Task goal >> Copy out the material verbatim, from the line containing "Pin the Peripherie" through the line containing "737x551 pixels. tap(458, 264)", inclusive of both lines.

Records shown >>

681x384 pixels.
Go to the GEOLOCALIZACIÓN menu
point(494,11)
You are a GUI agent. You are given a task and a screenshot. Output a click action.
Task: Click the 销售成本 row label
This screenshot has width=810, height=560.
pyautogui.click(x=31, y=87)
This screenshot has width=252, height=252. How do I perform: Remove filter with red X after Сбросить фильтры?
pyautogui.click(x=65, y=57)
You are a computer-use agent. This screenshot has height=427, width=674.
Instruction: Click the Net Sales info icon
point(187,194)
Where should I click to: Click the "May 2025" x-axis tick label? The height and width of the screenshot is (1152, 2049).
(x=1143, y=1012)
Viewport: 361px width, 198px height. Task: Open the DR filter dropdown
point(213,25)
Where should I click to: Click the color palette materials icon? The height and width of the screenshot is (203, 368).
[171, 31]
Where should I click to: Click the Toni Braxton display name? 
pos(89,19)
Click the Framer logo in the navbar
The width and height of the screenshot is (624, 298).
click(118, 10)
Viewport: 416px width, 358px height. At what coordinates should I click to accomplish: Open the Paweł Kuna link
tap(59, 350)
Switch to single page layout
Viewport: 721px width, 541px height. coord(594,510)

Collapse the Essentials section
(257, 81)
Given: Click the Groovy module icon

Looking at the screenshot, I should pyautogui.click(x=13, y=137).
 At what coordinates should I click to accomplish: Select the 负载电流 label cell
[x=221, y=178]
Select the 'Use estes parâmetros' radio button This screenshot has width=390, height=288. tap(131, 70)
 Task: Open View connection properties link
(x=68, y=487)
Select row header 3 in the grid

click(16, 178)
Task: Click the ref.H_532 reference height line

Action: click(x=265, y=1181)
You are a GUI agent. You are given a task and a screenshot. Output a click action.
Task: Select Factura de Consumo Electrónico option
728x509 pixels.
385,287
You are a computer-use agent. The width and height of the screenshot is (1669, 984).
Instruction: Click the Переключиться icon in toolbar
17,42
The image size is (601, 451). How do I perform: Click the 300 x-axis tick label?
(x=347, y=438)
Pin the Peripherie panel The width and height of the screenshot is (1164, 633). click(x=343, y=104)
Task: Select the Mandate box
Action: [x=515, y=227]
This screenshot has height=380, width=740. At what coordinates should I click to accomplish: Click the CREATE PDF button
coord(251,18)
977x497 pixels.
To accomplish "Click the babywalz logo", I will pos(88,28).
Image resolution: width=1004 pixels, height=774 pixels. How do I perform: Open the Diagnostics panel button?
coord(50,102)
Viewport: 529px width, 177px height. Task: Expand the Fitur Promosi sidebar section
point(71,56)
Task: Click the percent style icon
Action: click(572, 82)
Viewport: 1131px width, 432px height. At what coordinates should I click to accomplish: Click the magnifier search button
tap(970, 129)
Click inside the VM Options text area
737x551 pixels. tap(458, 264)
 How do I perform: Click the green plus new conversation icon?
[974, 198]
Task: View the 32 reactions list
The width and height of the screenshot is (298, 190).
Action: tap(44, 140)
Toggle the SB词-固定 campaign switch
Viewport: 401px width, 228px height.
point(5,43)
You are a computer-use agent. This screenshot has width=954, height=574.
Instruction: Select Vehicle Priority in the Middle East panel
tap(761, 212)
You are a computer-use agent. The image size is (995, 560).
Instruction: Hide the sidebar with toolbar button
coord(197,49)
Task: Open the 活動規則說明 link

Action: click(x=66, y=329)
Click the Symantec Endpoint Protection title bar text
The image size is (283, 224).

Correct output >>
Pin the Peripherie panel The width and height of the screenshot is (1164, 633). click(x=343, y=104)
Task: Select the Mandate box
Action: [x=515, y=227]
This screenshot has height=380, width=740. At what coordinates should I click to accomplish: Click the CREATE PDF button
coord(251,18)
977x497 pixels.
To accomplish "Click the babywalz logo", I will pos(88,28).
Image resolution: width=1004 pixels, height=774 pixels. How do I perform: Open the Diagnostics panel button?
coord(50,102)
Viewport: 529px width, 177px height. Task: Expand the Fitur Promosi sidebar section
point(71,56)
Task: Click the percent style icon
Action: click(572, 82)
Viewport: 1131px width, 432px height. At what coordinates should I click to accomplish: Click the magnifier search button
tap(970, 129)
Click inside the VM Options text area
737x551 pixels. tap(458, 264)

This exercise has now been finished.